As a business owner, it is notoriously difficult to create a healthy work-life balance and commit to it. Especially in the early days, it usually means overtime, working weekends, and missing out on a lot of your personal life.
It can be challenge to balance professional and personal responsibilities during holidays even as a standard employee or manager, let alone as the business leader. Hopefully this advice is something you can implement this Christmas to fully enjoy time with friends and family while meeting workplace expectations.
Plan and Prioritise
If you know you want time off at Christmas, plan and request your annual leave as soon as you can. Most company policies follow a ‘first come, first served’ approach when it comes to approving holidays, so you want to get that request in early. If you are a business owner, make sure your staff know when you will be away and unavailable so they can keep operating smoothly in your absence. Shared information and collaborative working platforms are critical to ensure that your business can work without you, so everyone has access to the necessary documents. Make sure everyone knows which tasks are most important and what projects are need the most attention when you are absent.

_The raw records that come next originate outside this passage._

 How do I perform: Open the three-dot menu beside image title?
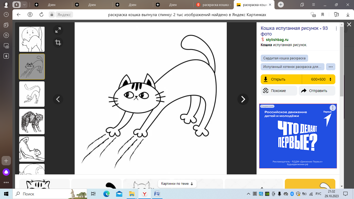(336, 29)
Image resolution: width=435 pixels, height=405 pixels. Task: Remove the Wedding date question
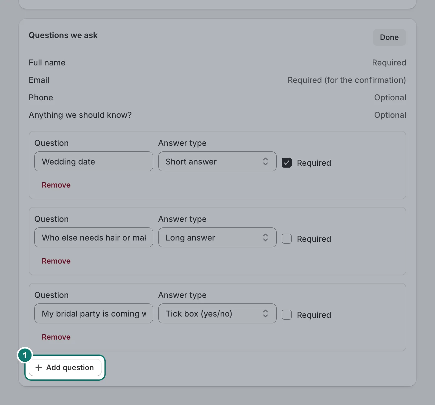(x=56, y=185)
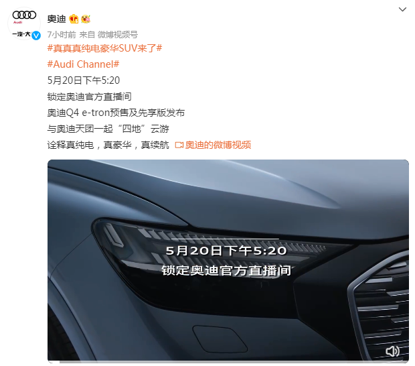Click the crown membership badge icon
Image resolution: width=415 pixels, height=366 pixels.
(x=74, y=19)
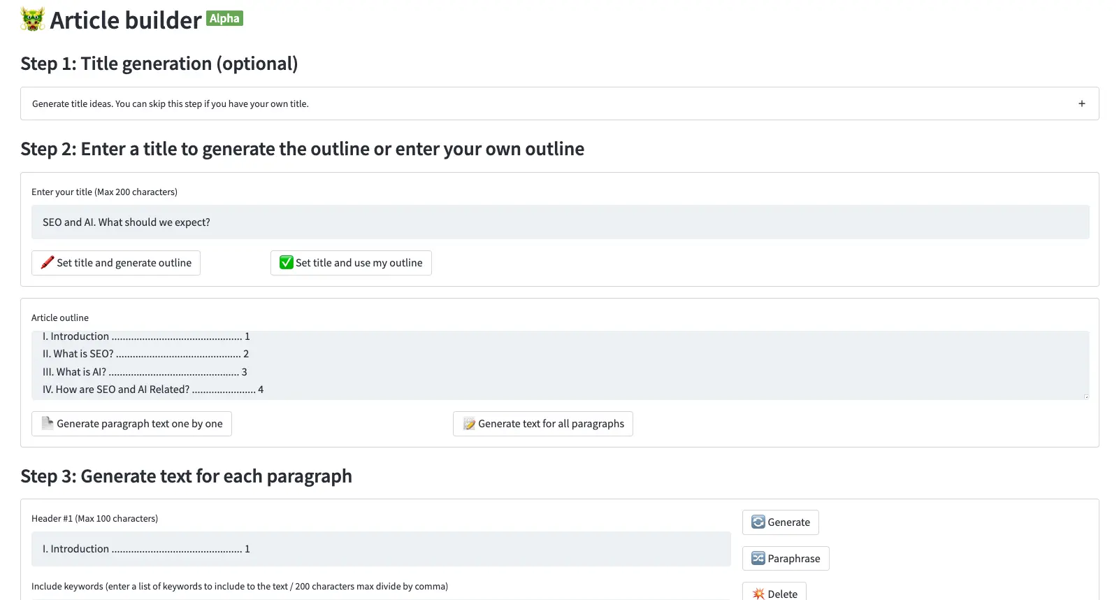Grab the outline text area resize handle

(1085, 397)
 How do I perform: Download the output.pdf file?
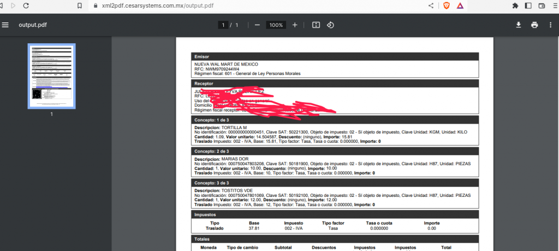click(x=519, y=25)
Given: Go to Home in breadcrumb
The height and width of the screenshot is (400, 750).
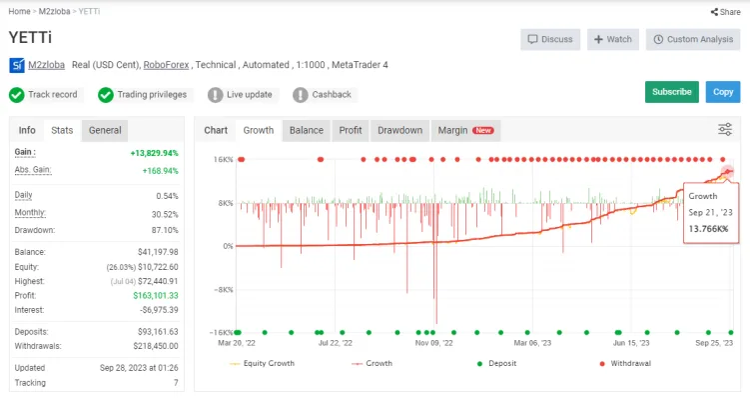Looking at the screenshot, I should click(x=19, y=11).
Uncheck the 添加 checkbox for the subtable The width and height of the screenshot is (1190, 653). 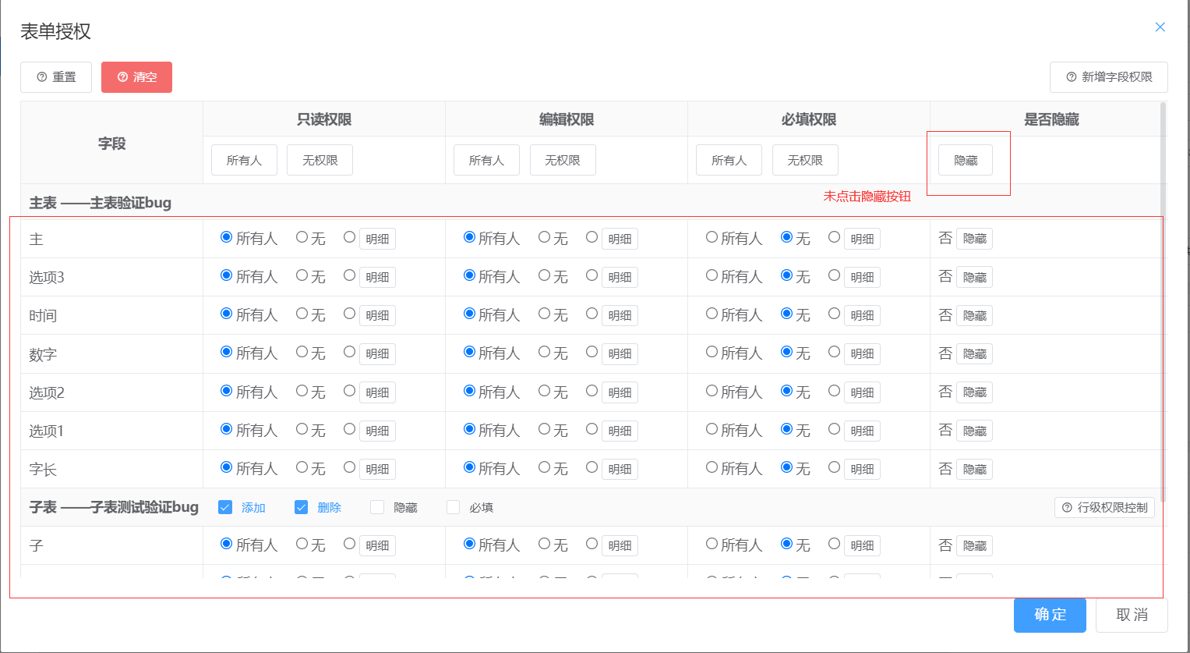coord(225,508)
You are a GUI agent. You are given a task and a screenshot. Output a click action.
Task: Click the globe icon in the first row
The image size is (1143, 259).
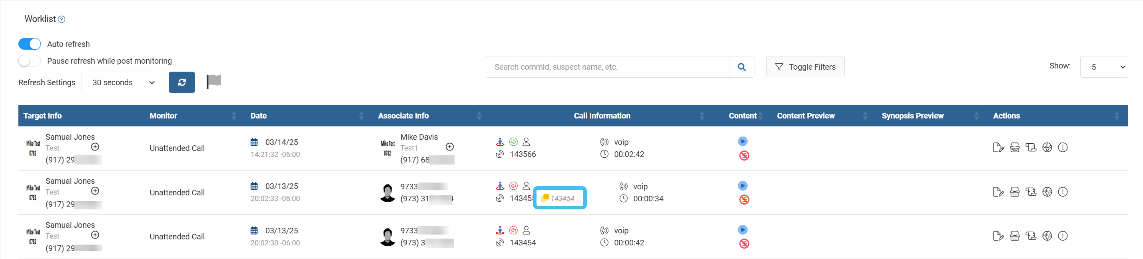point(1047,147)
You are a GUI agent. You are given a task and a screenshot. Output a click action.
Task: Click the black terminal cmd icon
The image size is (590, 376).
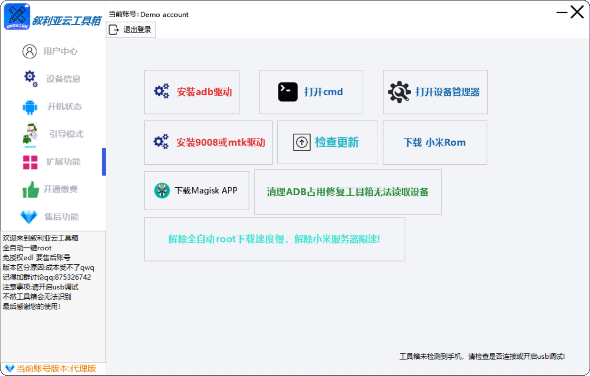click(288, 92)
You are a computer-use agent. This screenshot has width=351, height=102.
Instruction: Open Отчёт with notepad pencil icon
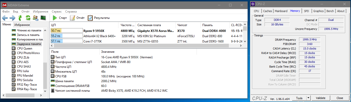[77, 18]
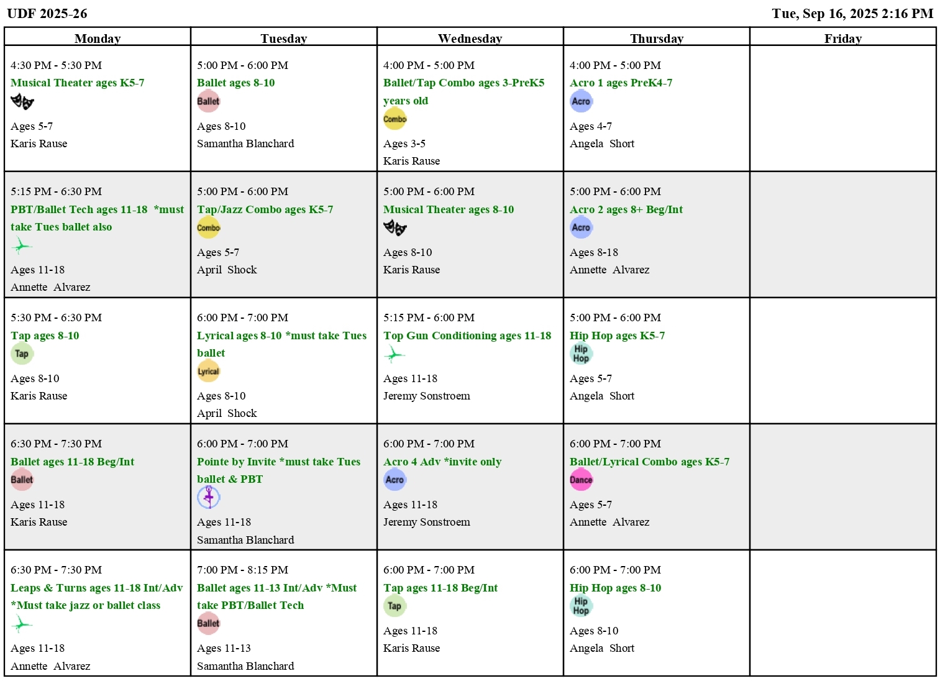Open the Musical Theater ages K5-7 class link
Screen dimensions: 940x681
[x=77, y=83]
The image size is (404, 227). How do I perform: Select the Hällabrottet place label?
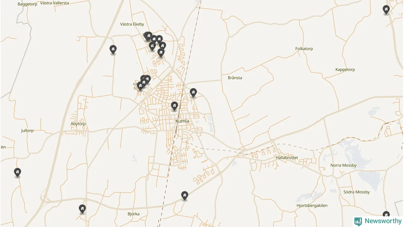287,158
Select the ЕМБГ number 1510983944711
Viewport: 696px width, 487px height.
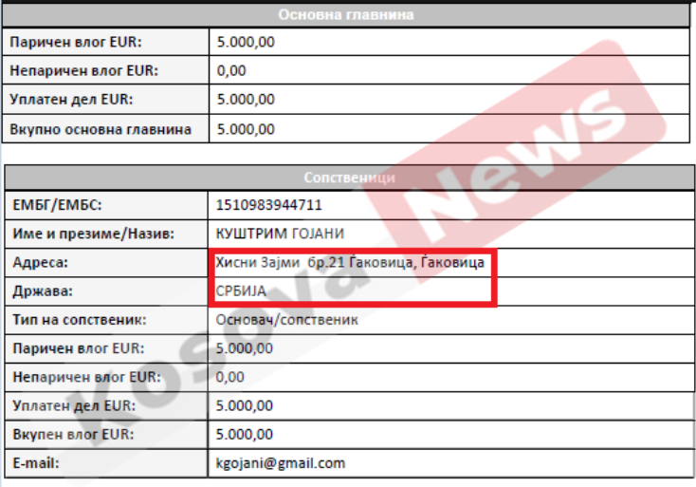point(269,205)
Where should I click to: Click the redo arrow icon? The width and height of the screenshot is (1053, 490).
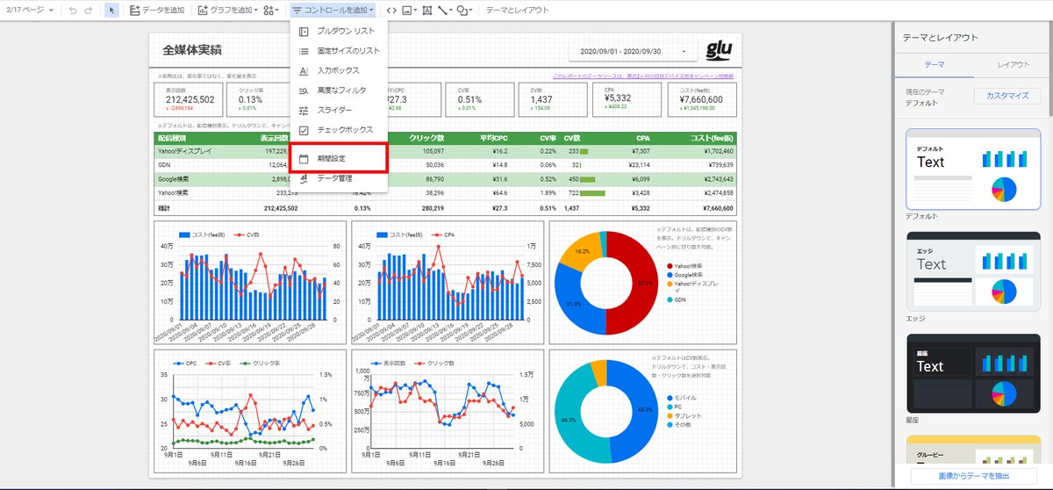(x=89, y=11)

Set a Schedule and Your Boundaries
Let’s say, as a business owner, you are still going to be available to your team over the holidays. Maybe you are planning to cut down your hours to four hours in the morning or three hours in the middle of the day. Or you could be moving to a three-day-week over the festive period. Set a schedule and establish a timetable with your team about when you will be working and when they can contact you with work-related messages. Be firm about your downtime and make sure they know that you will not be accessible in the hours you are taking off. Also, be strict with yourself. If you’ve set your working hours over Christmas, you need to stick to it and try not to be tempted to keep working. Emergencies happen, so having a line of communication in case of surprise events is important.
Not sure you can step away or take a full holiday. Working remotely can still provide you with the free time we all crave at Christmas, cutting out your commute and allowing you to work in a comfortable environment. You won’t have to endure the weather and spending time with family and friends will be easier to organise. Extend the freedom to your team, where possible. Giving everyone the chance to work remotely over the holidays will improve team morale and show your staff that you value their wellbeing as much as their hard work.
Hack the System
How much of your work could realistically be automated or scheduled ahead of time to give you and your team a break over Christmas? While setting up short-term automations and scheduling public and customer materials is not necessarily going to cover all of your workload, it could help lighten it over the holidays to allow you to work shorter hours or to lighten the workload to keep office and remote morale high.
Honesty and Rest
Be honest with yourself and make sure your team is honest with you. Are you burned out? Is your team doing well? How much do you think it would benefit your workforce if you could feasibly allow everyone to enjoy Christmas by closing operations for Christmas Eve and Day? Allowing everyone, again only if you can, the chance to rest and enjoy the holidays with their loved ones will help rejuvenate your team, show that you care, and have a team back in the new year that are thriving and ready to achieve. Business owners are notoriously bad at taking the time to rest. Do your best to not use the holiday time to pick up side-projects, other business ventures, or projects that you may have in the works. Not all your time has to be monetisable; take the time to be with your friends, family, pets, hobbies, and doing things you love that aren’t connected to your professional self.